Core Concepts — Attest

Why the Primitive Matters

A row gives you a fact. An edge gives you a relationship. A claim gives you a fact with a reason to believe it. That reason — the source, the confidence, the timestamp — is what makes retraction, corroboration, and time-travel possible. Without it, you're just storing data and hoping it's true.

Claim Lifecycle

Every fact in Attest follows this lifecycle — from ingestion through potential retraction and recovery via corroboration.

Ingest

Source asserts a claim with provenance

→

Corroborate

Independent sources confirm the same fact

→

Retract

Source is wrong — claims are tombstoned

→

Cascade

Downstream claims auto-degrade

→

Survive

Corroborated facts remain valid

This is what "self-correcting" means. When a source turns out to be wrong, the engine traces the impact automatically. Facts with independent support survive. Facts that depended solely on the bad source are degraded. Nothing is deleted — everything is auditable.

Claims

A claim is the smallest unit of knowledge in Attest:

db.ingest(
    subject=("api-gateway", "service"),        # What entity
    predicate=("depends_on", "depends_on"),     # What relationship
    object=("redis", "service"),                # To what entity
    provenance={                                # Where this came from
        "source_type": "config_management",
        "source_id": "k8s-manifest-v2.3",
    },
    confidence=1.0,                              # How certain (0.0 - 1.0)
)

This isn't just a labeled edge in a graph. It's a record that says: "The Kubernetes manifest v2.3 asserts that api-gateway depends on redis, with full confidence." The source is part of the data, not metadata.

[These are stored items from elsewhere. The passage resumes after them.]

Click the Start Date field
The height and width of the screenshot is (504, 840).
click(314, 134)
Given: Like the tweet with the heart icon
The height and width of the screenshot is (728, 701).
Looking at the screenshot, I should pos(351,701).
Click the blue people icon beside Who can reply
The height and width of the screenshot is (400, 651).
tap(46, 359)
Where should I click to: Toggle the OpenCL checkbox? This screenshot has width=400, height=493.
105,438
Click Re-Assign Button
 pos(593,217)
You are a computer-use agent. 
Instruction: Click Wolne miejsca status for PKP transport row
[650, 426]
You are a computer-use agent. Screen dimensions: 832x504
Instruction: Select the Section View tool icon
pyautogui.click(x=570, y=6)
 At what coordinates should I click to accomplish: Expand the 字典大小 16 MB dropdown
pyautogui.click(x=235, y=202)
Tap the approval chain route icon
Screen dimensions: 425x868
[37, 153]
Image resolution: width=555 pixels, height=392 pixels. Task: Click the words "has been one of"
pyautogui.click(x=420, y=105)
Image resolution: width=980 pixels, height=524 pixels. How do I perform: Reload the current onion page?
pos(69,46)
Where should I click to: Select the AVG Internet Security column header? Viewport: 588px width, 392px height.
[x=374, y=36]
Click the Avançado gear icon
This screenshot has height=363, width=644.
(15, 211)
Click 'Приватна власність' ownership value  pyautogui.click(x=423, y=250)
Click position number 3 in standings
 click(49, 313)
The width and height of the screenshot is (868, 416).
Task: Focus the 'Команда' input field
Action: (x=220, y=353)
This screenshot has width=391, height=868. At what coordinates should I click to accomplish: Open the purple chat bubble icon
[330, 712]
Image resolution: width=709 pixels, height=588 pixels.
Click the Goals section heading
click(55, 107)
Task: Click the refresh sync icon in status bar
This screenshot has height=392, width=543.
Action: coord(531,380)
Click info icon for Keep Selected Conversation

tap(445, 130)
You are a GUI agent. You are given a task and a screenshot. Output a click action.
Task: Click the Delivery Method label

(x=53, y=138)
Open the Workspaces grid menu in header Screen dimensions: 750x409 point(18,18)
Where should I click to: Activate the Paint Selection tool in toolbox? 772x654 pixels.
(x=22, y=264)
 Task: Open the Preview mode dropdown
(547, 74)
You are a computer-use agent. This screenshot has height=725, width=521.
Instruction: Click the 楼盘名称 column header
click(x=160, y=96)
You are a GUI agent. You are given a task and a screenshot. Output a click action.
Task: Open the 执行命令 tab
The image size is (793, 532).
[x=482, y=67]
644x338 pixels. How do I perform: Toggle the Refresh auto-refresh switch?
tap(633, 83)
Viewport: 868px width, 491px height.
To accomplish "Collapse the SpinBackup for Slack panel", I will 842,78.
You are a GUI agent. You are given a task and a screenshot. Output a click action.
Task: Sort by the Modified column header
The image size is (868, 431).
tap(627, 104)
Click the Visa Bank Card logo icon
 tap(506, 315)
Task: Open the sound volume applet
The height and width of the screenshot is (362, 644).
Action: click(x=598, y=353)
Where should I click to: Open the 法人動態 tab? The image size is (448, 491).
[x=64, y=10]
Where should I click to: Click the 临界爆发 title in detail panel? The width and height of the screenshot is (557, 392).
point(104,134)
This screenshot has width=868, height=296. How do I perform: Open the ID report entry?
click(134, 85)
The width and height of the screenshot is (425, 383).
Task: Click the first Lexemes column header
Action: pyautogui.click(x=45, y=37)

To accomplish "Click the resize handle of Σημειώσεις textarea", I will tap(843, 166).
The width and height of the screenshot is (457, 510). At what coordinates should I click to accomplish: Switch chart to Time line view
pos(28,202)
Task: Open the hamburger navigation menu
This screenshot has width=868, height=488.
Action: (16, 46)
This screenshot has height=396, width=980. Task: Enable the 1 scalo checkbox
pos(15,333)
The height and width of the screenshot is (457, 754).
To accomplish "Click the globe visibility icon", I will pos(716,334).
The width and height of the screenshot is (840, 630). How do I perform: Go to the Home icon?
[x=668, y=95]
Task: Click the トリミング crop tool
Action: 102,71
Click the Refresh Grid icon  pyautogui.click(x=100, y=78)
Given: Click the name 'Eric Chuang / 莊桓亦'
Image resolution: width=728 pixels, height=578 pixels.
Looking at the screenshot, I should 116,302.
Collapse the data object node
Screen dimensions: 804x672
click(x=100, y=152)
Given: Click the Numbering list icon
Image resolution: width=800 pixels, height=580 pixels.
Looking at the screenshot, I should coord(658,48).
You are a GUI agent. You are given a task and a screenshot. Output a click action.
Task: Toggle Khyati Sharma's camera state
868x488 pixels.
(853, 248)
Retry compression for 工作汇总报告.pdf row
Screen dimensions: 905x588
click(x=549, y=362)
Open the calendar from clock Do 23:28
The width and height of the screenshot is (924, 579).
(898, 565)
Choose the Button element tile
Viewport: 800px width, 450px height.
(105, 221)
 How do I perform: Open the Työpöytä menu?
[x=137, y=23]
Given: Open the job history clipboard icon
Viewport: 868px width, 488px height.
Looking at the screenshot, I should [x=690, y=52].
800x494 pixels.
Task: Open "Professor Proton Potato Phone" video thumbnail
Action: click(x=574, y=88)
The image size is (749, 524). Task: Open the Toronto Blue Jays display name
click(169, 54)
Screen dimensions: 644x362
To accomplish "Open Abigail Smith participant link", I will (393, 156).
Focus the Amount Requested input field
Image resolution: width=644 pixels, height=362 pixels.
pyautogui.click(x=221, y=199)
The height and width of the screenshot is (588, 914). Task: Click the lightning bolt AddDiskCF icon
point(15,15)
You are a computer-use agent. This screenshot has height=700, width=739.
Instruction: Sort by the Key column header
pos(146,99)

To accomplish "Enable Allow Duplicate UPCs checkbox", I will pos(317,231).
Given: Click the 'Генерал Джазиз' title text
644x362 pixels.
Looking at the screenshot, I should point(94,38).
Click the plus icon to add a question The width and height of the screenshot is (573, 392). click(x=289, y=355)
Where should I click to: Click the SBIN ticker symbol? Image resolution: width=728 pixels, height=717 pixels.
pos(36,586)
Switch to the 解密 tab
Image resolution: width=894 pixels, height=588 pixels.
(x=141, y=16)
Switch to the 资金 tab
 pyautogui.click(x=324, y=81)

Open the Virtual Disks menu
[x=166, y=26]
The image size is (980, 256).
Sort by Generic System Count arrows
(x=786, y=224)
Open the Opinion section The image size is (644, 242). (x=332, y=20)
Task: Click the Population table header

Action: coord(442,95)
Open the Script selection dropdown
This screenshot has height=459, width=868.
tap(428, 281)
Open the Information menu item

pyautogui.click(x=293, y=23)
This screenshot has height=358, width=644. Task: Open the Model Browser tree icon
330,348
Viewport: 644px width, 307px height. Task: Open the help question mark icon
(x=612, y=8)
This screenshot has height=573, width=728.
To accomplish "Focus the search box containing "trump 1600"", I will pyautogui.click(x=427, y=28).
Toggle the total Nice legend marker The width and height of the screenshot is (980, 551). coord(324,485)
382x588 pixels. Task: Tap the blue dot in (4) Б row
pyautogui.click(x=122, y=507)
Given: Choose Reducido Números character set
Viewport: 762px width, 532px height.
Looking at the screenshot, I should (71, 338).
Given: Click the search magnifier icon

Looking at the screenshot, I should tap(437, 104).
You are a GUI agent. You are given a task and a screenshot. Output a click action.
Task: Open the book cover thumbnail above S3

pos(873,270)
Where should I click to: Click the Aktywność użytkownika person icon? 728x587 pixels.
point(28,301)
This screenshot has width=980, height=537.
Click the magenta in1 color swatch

Claims are immutable. Once recorded, they're never modified. New information creates new claims. If a source is wrong, a retraction creates a tombstone — the original claim is preserved for audit.

Provenance

Every claim must have a source. This isn't a best practice — it's enforced by the engine. Writes without provenance are rejected. This means you can always answer two questions: "Where did we learn this?" and "Should we still trust it?"

Source types describe the kind of source:

Source Type	Examples
`config_management`	Kubernetes manifests, Terraform configs, org charts
`chat_extraction`	ChatGPT conversations, Claude sessions, Slack threads
`experiment_log`	ML experiment results, A/B test outcomes
`monitoring`	Datadog, PagerDuty, Prometheus alerts
`database_import`	Bulk imports from external databases
`human_annotation`	Manual entries by domain experts
`experimental`	Lab results, assay data
`literature_extraction`	Findings from papers and documents
`clinical_trial`	Clinical study results

The source_id identifies the specific source: a paper DOI, a K8s manifest version, a Slack channel and thread, an experiment run ID. Combined with the source type, this gives you a complete audit trail for every fact in the database.

Corroboration

When the same fact shows up from multiple independent sources, that's a stronger signal than a single source saying it. Attest tracks this automatically.

# A Kubernetes manifest says api-gateway depends on Redis
db.ingest(..., provenance={"source_id": "k8s-manifest", ...})

# An incident response chat independently confirms it
db.ingest(..., provenance={"source_id": "chat:incident-42:turn:0", ...})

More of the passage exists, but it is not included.